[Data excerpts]
________

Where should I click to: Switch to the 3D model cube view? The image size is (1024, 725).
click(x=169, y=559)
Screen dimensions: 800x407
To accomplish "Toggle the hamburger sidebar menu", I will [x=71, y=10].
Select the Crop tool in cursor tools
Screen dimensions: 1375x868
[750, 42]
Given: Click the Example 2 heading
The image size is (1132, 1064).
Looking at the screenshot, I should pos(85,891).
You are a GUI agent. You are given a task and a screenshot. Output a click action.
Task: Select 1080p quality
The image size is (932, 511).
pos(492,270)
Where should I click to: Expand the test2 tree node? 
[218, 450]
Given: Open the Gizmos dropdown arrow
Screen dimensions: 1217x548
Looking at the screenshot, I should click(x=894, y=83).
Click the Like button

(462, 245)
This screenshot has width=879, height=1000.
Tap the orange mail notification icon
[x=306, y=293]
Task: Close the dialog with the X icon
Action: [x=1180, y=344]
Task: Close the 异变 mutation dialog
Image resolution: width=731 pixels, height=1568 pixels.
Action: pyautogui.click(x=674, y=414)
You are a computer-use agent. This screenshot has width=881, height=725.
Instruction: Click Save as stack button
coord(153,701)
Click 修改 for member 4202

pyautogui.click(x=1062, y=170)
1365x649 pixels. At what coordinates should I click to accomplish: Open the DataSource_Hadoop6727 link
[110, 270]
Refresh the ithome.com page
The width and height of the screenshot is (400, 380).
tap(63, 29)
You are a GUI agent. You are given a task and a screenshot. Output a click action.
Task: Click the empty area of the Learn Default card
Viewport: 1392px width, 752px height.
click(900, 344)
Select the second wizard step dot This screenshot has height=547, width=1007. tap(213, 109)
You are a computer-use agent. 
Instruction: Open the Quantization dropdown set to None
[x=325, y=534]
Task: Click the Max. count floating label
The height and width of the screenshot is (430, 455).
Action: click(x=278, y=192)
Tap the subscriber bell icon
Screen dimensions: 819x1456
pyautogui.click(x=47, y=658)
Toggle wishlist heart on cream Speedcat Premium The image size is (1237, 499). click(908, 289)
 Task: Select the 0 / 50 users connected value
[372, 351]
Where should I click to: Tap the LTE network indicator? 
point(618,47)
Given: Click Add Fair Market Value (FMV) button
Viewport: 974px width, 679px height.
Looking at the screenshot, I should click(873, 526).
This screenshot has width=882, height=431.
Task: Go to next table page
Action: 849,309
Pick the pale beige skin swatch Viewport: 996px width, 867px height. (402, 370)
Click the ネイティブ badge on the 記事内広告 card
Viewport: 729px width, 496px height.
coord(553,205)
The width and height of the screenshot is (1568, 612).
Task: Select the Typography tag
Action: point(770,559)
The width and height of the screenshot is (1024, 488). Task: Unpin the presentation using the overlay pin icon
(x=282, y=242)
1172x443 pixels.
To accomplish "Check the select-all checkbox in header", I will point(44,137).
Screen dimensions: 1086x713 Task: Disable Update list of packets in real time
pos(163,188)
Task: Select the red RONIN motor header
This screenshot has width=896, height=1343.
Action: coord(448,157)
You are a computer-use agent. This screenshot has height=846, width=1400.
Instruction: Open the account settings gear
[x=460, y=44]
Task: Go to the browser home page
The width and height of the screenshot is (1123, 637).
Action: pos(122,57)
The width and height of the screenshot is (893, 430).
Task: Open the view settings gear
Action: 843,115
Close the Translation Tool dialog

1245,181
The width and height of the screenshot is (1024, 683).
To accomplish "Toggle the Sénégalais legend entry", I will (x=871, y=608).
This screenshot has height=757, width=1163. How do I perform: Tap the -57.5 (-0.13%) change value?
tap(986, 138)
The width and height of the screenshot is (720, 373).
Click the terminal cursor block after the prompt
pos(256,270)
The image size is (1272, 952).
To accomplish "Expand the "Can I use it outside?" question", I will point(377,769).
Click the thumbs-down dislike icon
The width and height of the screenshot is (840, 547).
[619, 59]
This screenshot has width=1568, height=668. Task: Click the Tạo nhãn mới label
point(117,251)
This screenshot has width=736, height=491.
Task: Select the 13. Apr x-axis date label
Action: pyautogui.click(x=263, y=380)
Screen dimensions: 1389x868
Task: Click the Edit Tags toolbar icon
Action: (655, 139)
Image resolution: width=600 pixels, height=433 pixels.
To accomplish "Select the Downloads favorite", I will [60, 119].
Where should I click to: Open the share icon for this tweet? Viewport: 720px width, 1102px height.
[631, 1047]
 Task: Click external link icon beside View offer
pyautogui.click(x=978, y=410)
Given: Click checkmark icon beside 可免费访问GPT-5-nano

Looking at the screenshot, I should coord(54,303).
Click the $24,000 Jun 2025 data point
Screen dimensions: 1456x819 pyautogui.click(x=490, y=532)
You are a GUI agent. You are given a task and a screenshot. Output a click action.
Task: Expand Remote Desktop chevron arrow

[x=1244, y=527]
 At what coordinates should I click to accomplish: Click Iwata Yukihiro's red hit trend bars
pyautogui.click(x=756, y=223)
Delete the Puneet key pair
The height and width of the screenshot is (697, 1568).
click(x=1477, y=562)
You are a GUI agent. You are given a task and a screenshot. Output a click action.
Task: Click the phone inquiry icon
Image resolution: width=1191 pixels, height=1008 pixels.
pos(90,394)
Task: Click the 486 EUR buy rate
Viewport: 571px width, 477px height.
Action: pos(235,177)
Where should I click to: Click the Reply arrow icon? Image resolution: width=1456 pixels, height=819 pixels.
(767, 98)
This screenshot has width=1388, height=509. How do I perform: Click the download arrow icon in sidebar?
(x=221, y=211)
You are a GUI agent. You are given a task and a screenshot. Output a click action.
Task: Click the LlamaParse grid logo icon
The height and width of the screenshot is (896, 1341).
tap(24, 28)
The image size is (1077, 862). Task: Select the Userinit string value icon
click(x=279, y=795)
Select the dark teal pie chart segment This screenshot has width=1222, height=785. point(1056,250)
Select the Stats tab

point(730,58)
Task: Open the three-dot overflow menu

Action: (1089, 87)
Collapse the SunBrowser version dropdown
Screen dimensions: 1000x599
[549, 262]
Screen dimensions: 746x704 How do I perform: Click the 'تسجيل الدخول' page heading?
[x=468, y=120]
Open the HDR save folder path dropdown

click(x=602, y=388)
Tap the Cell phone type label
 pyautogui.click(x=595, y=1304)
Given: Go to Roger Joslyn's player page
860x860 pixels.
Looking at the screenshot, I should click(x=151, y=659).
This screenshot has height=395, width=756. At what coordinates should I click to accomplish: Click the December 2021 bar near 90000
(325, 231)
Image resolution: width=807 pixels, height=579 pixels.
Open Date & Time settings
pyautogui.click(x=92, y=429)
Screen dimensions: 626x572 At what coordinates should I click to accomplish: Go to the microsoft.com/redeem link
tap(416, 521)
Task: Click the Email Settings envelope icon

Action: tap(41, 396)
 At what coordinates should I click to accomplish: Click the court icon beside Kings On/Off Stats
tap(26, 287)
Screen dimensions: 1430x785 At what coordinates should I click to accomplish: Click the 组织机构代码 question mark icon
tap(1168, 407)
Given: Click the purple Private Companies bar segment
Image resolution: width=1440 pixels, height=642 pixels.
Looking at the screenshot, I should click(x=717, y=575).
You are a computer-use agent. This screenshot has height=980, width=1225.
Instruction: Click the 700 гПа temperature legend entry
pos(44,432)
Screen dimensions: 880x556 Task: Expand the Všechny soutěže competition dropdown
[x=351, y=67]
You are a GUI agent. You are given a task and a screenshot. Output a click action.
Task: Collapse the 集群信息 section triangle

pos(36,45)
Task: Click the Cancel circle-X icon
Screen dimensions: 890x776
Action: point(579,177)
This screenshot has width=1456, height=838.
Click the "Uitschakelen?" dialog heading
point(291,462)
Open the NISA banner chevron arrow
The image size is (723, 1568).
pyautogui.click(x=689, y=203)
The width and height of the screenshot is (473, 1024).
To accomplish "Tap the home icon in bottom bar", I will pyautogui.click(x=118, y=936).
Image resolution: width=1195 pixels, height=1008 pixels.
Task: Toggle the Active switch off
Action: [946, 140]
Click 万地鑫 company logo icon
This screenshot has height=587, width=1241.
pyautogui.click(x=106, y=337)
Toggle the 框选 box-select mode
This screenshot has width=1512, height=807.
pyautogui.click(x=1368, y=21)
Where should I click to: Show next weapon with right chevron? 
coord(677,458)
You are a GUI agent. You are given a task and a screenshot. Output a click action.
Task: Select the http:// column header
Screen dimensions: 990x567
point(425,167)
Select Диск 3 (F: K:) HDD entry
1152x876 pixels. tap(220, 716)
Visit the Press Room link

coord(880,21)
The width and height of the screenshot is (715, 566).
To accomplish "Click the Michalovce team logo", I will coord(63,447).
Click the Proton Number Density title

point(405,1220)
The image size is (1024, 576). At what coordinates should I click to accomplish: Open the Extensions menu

________

== Exercise ==
Each line above that includes the word "segment" is to be copied.

== Result of the exercise ==
Select the dark teal pie chart segment This screenshot has width=1222, height=785. point(1056,250)
Given: Click the purple Private Companies bar segment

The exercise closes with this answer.